Shell programming II
Pipelines
The core unix bash programming uses streams
to manipulate text data. Since in
unix everything is a file. your data are files. Your directories are files.
Your hard drive is a file. Linux choose this mechanism to allows data to
move from one file to another. The notion of stream is literally what is
sounds like: a little river of bits pouring from one file into another.
The standard streams
Within the Unix world is a general convention that each file is connected to at least three streams.
-
Standard in (stdin): The standard stream for input into a file.
-
Standard out(stdout): The standard stream for output of a file.
-
Standard error (stderr): The standard stream for error output file.
We can use those streams by the following operators:
- process > data file: redirect the output of a process to the data.
#!/usr/local/bash
echo Hello
./process > out
- process » data file: redirect the output at the end(append) of a process to the data.
#!/usr/local/bash
echo Hello
./process >> out
./process >> out # now out has (Hello\n Hello)
- process < data file read the contents from the data file.
more file.txt # show the content of the file
'Hello'
cat < file.txt # Will show the text hello
Try to search how to redirect the to standard error?
Pipelines
Pipelines, often called pipes, is a way to chain commands and connect output
from one command to the input of the next. A pipeline is represented by the
pipe character |
. It’s particularly handy when a complex or long input is
required for a command.
command1 | command2
By default pipelines redirects only the standard output. if you want to include
the standard error you need to use the form |&
which short hand for 2>&1 |
.
Example
Imagine you quickly want to know the number of entries in a directory, you can
use a pipe to redirect the output of the ls
command to the wc
command with
option -l
.
ls | wc -l
Or least imagine, you want to see only the first 15 results.
ls | head -n 15
Exercise
In this exercise, you need to print the number of processors based on the
information in the cpuinof file (/proc/cpuinfo/
).
Hint you can chain more than two commands.
grep
A regular expression, often referred to as regex, is a description of a pattern of text.
-
There are countless applications of regular expressions.
- Search of text in a given file.
- Search/Replace text in a file.
-
Virtually all programming languages implement regular expressin.
- For example in
cpp
, the library regex contains all the tools for defining and searching a regular expression.
- For example in
Simple regex
Let’s imagine that we have the file candies.txt
with the following contents.
candies.txt
Twix
Sweet Tarts
Chocolate
Almond Joy
Jolly Ranchers
Kit Kat.
Dark chocolate
Lets search for the name Chocolate in this file.
grep -E "Chocoloate" candies.txt
- grep is case_sensitive.
- Remark that the command print the full line.

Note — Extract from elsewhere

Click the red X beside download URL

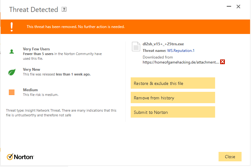point(222,62)
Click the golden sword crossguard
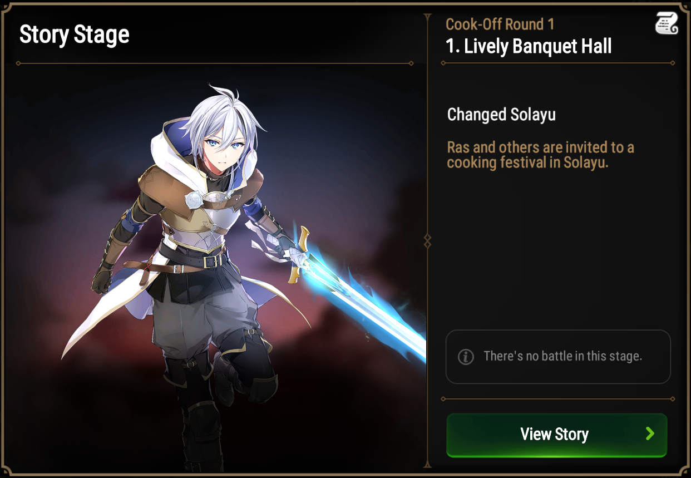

How about if we want to make the search case insensitive.
grep -Ei "Chocoloate" candies.txt
Let’s imagine that we search for line that contain
- Any character followed by an a.
grep -E ".a" candies.txt
The character . matches anything.
Now we want a candy that start by K.
grep -E "^K" candies.txt
The character ^ matches the beginning of a line.
Imagine that we want to match a T but the in the start of a word.
grep -E "\<K" candies.txt
A word is considered as a string of characters consisting of letter, numbers, and underscores.
And for the end of a word.
grep -E "t\>" candies.txt
Here is a simple table for special character in regular expression.
- . : any character.
- ^ : start of line
- $: end of line
- <: start of a word.
- >: end of a word.
- **: Escape character.
We could search for multiples match using the or operator.
grep -E "Twix|Tarts" candies.txt
Be careful of leading spaces
What will be the result of this regular expression:
grep -E "(e|a)t" candies.txt
Quantifier.
If we want to match an instance that we don’t know the number of occurrences, we could use quantifiers to simplify our search.
grep -E "e*t" candies.txt
The operator * means zero or more of the previous pattern.
grep -E "e+t" candies.txt
The operator + means one or more of the previous pattern.
grep -E "r?t" candies.txt
The operator ? means zero or one or more of the previous pattern.
What will be the result of the command:
grep -E "(es)+" candies.txt
Groups
If we want to specify a group or of characters. we use the [].
grep -E "[abc]" candies.txt
the [abc] = (a b c)
We can use the - to specify ranges.
grep -E "[a-z]" candies.txt
[a-z]
is all lowercase letters.[A-Z]
is all uppercase letters.[0-9]
is all digits.[a-zA-Z]
is all letters.
How about if we want to match anything but a set of given pattern. for that we use the ^ character.
grep -E "[^ao]" candies.txt
[^ao] matches anything that doesnt contain the ao.
We also can use the {} to specify the number of repetition of a pattern.
grep -E "[0-9]{2}" passwords.txt
- {x}: matches exactly x times.
- {x,}: matches x or more.
- {,x}: matches x or fewer.
- {x,y} : matches a number between x and y.
Backreference
Imagine that we wants to search for any succession of any two characters.
grep -E "(..)\1" passwords.txt
The \1 special character is a back reference for the previous match.